What this task involves ▸ Locate every line in the data below that contains the string "should", with case counting, and copy each of those lines.

Records for the task ▸
——

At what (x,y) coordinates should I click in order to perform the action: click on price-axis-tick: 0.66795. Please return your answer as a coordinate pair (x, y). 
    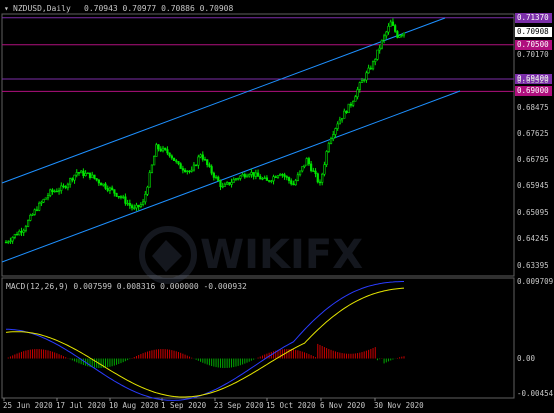
    Looking at the image, I should click on (533, 159).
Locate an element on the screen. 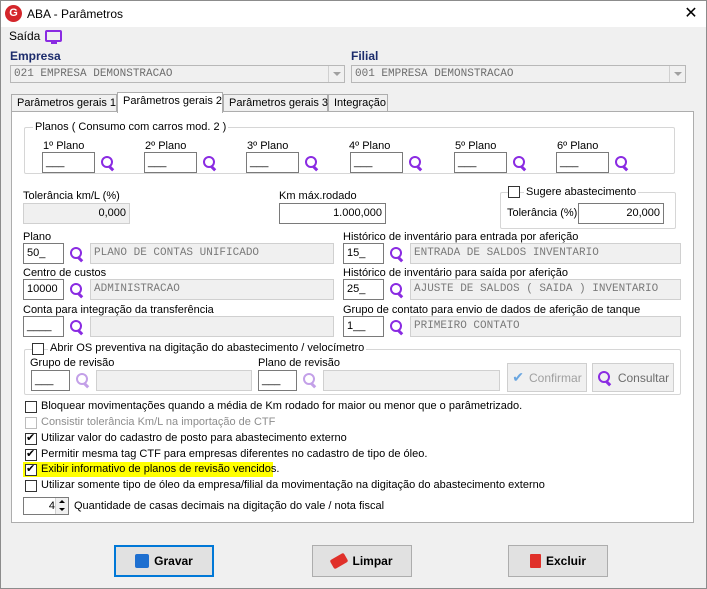 This screenshot has width=707, height=589. limpar-button: Limpar is located at coordinates (362, 561).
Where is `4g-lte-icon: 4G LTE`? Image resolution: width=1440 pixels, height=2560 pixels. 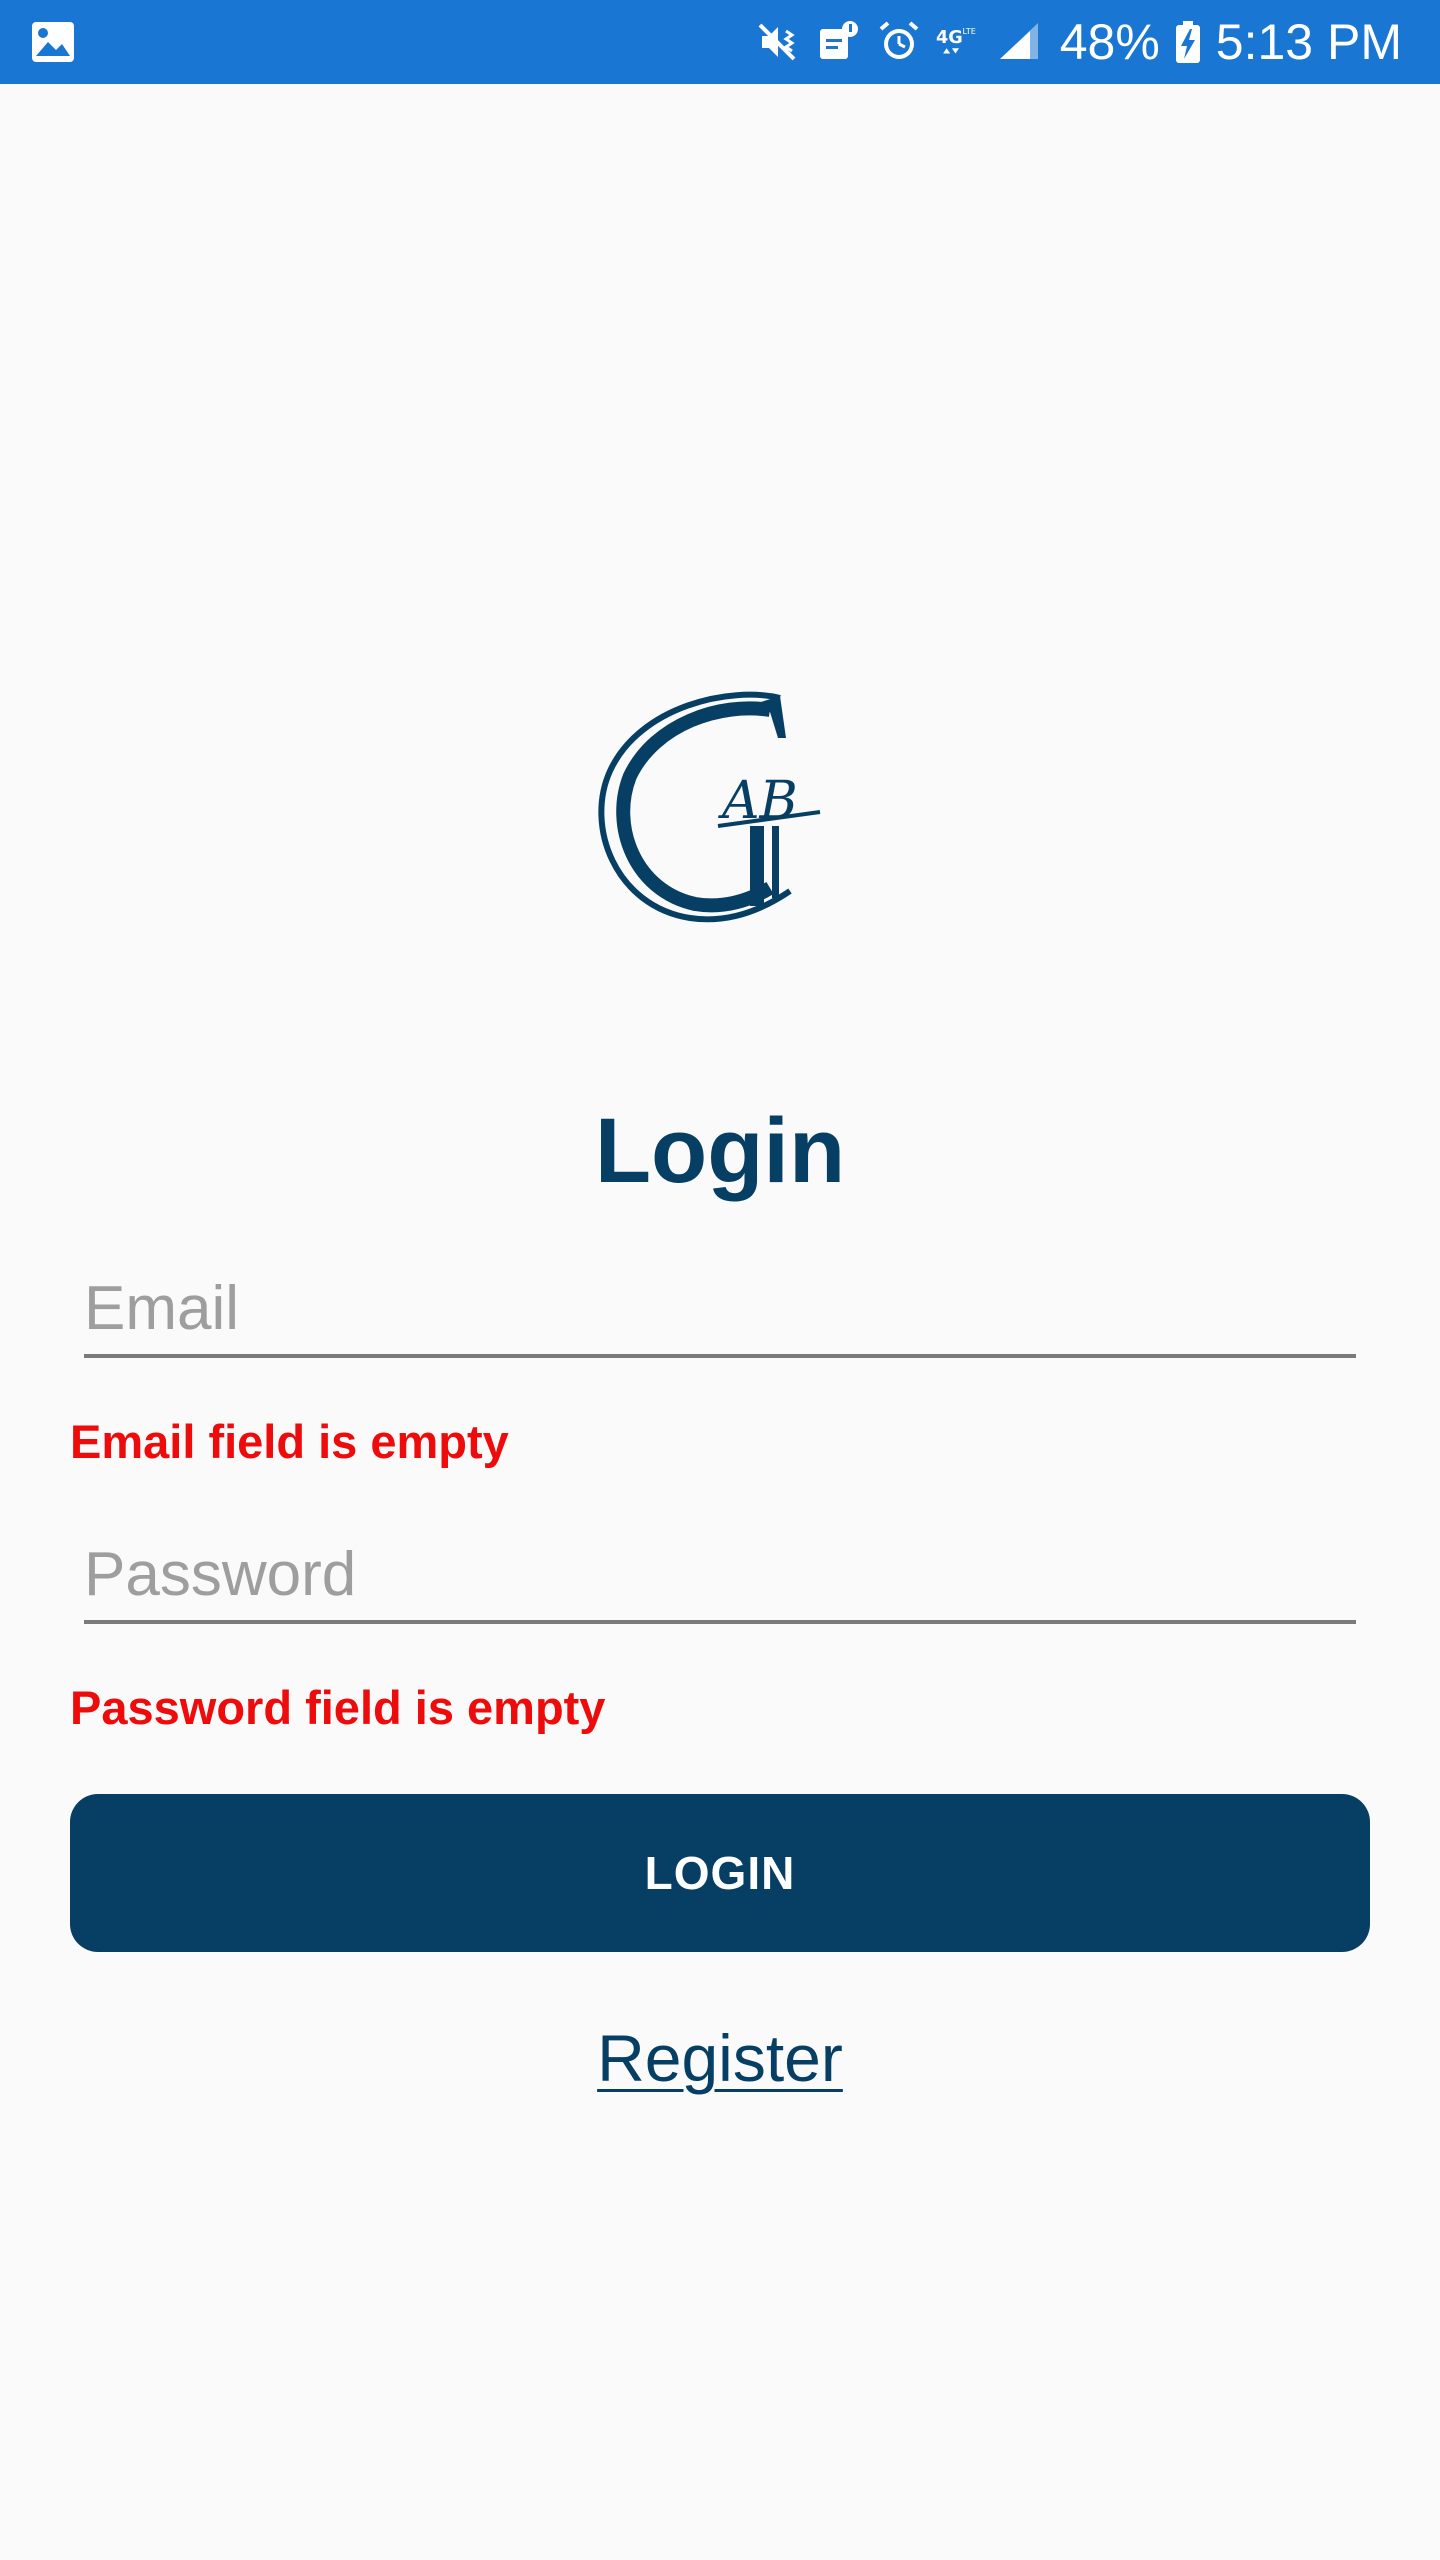
4g-lte-icon: 4G LTE is located at coordinates (959, 42).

——

Result of this task ▸
At what (x,y) coordinates should I click in order to perform the action: click on price-axis-tick: 0.66795. Please return your answer as a coordinate pair (x, y). 
    Looking at the image, I should click on (533, 159).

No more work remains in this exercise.